Assigned task
The entries should be given again in full. Alter nothing.
□ □ □
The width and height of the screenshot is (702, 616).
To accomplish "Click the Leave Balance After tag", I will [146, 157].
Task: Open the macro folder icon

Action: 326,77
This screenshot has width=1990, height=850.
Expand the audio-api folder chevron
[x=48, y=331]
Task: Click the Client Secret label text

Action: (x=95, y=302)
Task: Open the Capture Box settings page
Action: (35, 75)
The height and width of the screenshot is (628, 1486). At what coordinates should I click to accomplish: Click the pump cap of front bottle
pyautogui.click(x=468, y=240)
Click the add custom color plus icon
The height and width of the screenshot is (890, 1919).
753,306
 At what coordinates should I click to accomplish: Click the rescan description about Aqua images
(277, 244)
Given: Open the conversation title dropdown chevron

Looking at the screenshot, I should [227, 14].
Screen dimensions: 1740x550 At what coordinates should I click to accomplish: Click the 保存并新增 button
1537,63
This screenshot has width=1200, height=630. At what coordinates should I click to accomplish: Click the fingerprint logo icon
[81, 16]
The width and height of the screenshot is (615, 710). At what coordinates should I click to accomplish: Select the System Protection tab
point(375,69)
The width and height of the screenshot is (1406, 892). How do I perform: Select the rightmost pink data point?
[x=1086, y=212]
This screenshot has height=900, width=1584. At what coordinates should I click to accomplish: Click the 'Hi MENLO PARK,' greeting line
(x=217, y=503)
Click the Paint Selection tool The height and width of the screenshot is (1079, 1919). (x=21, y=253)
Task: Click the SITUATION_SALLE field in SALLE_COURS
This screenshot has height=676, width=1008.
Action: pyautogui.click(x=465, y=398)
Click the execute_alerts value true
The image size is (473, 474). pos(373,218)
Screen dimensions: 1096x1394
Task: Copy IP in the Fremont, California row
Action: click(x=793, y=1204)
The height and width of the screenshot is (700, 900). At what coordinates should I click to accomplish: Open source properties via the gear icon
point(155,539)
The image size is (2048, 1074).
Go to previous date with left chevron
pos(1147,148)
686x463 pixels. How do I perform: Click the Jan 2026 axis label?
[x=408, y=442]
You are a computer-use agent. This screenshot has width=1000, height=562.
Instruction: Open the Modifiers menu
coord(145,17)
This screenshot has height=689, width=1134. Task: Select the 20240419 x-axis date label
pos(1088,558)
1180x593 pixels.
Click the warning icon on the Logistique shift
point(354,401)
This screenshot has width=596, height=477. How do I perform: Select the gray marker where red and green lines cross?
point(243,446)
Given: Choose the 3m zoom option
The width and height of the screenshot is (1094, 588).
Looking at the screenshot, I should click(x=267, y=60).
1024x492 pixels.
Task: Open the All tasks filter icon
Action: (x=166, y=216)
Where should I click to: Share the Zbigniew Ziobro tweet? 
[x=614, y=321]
□ □ □
Answer area
The width and height of the screenshot is (702, 616).
To accomplish "Click the Leave Balance After tag", I will [146, 157].
Task: Open the macro folder icon

Action: 326,77
This screenshot has width=1990, height=850.
Expand the audio-api folder chevron
[x=48, y=331]
Task: Click the Client Secret label text

Action: (x=95, y=302)
Task: Open the Capture Box settings page
Action: (35, 75)
The height and width of the screenshot is (628, 1486). At what coordinates should I click to accomplish: Click the pump cap of front bottle
pyautogui.click(x=468, y=240)
Click the add custom color plus icon
The height and width of the screenshot is (890, 1919).
753,306
 At what coordinates should I click to accomplish: Click the rescan description about Aqua images
(277, 244)
Given: Open the conversation title dropdown chevron

Looking at the screenshot, I should [227, 14].
Screen dimensions: 1740x550 At what coordinates should I click to accomplish: Click the 保存并新增 button
1537,63
This screenshot has width=1200, height=630. At what coordinates should I click to accomplish: Click the fingerprint logo icon
[81, 16]
The width and height of the screenshot is (615, 710). At what coordinates should I click to accomplish: Select the System Protection tab
point(375,69)
The width and height of the screenshot is (1406, 892). How do I perform: Select the rightmost pink data point?
[x=1086, y=212]
This screenshot has height=900, width=1584. At what coordinates should I click to accomplish: Click the 'Hi MENLO PARK,' greeting line
(x=217, y=503)
Click the Paint Selection tool The height and width of the screenshot is (1079, 1919). (x=21, y=253)
Task: Click the SITUATION_SALLE field in SALLE_COURS
This screenshot has height=676, width=1008.
Action: pyautogui.click(x=465, y=398)
Click the execute_alerts value true
The image size is (473, 474). pos(373,218)
Screen dimensions: 1096x1394
Task: Copy IP in the Fremont, California row
Action: click(x=793, y=1204)
The height and width of the screenshot is (700, 900). At what coordinates should I click to accomplish: Open source properties via the gear icon
point(155,539)
The image size is (2048, 1074).
Go to previous date with left chevron
pos(1147,148)
686x463 pixels. How do I perform: Click the Jan 2026 axis label?
[x=408, y=442]
You are a computer-use agent. This screenshot has width=1000, height=562.
Instruction: Open the Modifiers menu
coord(145,17)
This screenshot has height=689, width=1134. Task: Select the 20240419 x-axis date label
pos(1088,558)
1180x593 pixels.
Click the warning icon on the Logistique shift
point(354,401)
This screenshot has width=596, height=477. How do I perform: Select the gray marker where red and green lines cross?
point(243,446)
Given: Choose the 3m zoom option
The width and height of the screenshot is (1094, 588).
Looking at the screenshot, I should click(x=267, y=60).
1024x492 pixels.
Task: Open the All tasks filter icon
Action: (x=166, y=216)
Where should I click to: Share the Zbigniew Ziobro tweet? 
[x=614, y=321]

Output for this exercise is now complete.